"Ollama with granite3.2-vision is excellent for OCR and for processing text afterwards"
"Granite3.2-vision이 포함된 Ollama는 OCR 및 이후 텍스트 처리에 매우 적합합니다."
최근 Reddit에 올라온 Ollama granite3.2-vision 모델에 대한 글을 보고 granite 모델로 신분증에 대해서 OCR을 하면 얼마나 성능이나 정확성이 나올지 궁금해서 테스트를 해봤습니다.
결과를 말씀드리면 속도, 성능, 정확성이 매우 뛰어납니다. 몇가지 신분증을 샘플로 해보도록 하겠습니다.
granite3.2-vision
A compact and efficient vision-language model, specifically designed for visual document understanding,
enabling automated content extraction from tables, charts, infographics, plots, diagrams, and more.
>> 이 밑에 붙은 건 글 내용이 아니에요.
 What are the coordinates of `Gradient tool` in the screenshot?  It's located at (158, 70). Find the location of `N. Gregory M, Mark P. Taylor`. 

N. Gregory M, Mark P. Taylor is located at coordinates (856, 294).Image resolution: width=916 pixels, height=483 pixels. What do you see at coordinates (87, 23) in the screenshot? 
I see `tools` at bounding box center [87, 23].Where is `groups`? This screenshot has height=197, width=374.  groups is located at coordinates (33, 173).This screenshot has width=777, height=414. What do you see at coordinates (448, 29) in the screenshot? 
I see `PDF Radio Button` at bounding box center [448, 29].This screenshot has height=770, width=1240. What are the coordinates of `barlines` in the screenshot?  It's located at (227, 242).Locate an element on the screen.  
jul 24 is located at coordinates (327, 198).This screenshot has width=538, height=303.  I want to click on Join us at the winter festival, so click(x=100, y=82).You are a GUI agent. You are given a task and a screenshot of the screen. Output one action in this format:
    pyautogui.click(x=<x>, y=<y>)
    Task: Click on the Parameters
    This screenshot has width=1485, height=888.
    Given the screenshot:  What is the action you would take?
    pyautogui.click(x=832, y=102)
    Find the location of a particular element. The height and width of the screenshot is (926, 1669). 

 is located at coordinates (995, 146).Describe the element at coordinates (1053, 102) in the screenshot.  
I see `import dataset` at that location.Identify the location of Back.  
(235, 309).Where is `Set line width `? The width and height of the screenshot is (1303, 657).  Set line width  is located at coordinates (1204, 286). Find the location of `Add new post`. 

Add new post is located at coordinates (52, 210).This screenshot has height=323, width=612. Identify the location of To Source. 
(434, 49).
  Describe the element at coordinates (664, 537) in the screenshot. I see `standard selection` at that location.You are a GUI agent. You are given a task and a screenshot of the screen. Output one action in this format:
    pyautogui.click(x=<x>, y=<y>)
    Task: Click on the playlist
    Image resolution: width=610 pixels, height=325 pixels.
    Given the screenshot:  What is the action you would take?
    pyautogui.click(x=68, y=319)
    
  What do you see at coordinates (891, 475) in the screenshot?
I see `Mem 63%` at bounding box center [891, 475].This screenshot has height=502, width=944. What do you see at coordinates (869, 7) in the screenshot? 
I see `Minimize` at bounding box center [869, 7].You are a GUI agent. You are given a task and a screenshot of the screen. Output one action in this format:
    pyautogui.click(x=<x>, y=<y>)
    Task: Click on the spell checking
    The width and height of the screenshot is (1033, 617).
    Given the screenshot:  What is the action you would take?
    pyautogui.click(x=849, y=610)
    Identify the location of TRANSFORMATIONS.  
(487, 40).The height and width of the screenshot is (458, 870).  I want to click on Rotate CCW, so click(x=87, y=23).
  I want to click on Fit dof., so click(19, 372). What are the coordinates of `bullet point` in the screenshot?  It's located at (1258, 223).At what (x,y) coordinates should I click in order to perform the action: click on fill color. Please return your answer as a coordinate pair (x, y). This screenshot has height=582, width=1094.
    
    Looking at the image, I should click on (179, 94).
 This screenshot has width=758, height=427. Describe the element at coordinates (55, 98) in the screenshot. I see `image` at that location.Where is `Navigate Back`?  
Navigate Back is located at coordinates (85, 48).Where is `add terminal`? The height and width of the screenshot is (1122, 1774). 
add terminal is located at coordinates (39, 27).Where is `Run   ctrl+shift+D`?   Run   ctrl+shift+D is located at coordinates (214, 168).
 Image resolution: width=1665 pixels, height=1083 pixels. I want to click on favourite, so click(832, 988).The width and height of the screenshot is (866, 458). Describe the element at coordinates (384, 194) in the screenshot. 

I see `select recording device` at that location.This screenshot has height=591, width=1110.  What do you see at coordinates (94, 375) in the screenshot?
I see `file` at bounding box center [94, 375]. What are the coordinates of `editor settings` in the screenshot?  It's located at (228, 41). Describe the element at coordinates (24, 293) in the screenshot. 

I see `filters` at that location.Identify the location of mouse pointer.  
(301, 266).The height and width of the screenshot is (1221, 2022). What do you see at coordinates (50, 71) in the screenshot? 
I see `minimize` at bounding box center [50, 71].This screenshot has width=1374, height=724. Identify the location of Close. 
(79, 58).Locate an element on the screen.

A compact and efficient vision-language model, specifically designed for visual document understanding, enabling automated content extraction from tables, charts, infographics, plots, diagrams, and more. The model was trained on a meticulously curated instruction-following dataset, comprising diverse public datasets and synthetic datasets tailored to support a wide range of document understanding and general image tasks. It was trained by fine-tuning a Granite large language model with both image and text modalities.
컴팩트하고 효율적인 vision-language 모델로, 특히 시각적 문서 이해를 위해 설계되었습니다. 이 모델은 표, 차트, 인포그래픽, 그래프, 다이어그램 등에서 자동으로 콘텐츠를 추출할 수 있도록 최적화되었습니다. 다양한 공개 데이터셋과 문서 이해 및 일반 이미지 작업을 지원하는 합성 데이터셋으로 구성된 세밀하게 선별된 instruction-following 데이터셋을 활용해 학습되었습니다. 이미지와 텍스트 모달리티를 모두 포함하여 Granite 대형 언어 모델을 미세 조정(fine-tuning)하는 방식으로 훈련되었습니다.
참고
모델사이즈는 2B로 다운로드 받으면 2.4GB로 llama3.2-vision의 7.9GB에 비해서도 작은 사이즈입니다.
% ollama list
NAME ID SIZE MODIFIED
granite3.2-vision:latest 3be41a661804 2.4 GB About a minute ago
llama3.2-vision:latest 085a1fdae525 7.9 GB 5 days ago
Jupyter 노트북으로 샘플을 만들어보겠습니다.
사용한 샘플 사진은 구글에서 검색한 필리핀 Driver license 샘플이미지입니다.

테스트 이미지
import ollama
import time
from IPython.display import Image, Markdown, display
def Talk_with_granite_3_2_vision(user_query, input_image):
start_time = time.time() # Start timer
response = ollama.chat(
model='granite3.2-vision:latest',
messages=[{
'role': 'user',
'content': user_query,
'images': [input_image]
}]
)
end_time = time.time() # End timer
# Calculate elapsed time
execution_time = end_time - start_time
#print(f"Response: {response['message']['content']}")
print(f"Response: {response}")
print(f"Execution time: {execution_time:.2f} seconds")
return response
display(Image(filename="driver_license.jpeg"))

image display
Talk_with_granite_3_2_vision('Describe the content of the given image','driver_license.jpeg')
문서 안에 Text를 비롯해서 문의의 설명까지 상세하게 가져온걸 확인할수있습니다.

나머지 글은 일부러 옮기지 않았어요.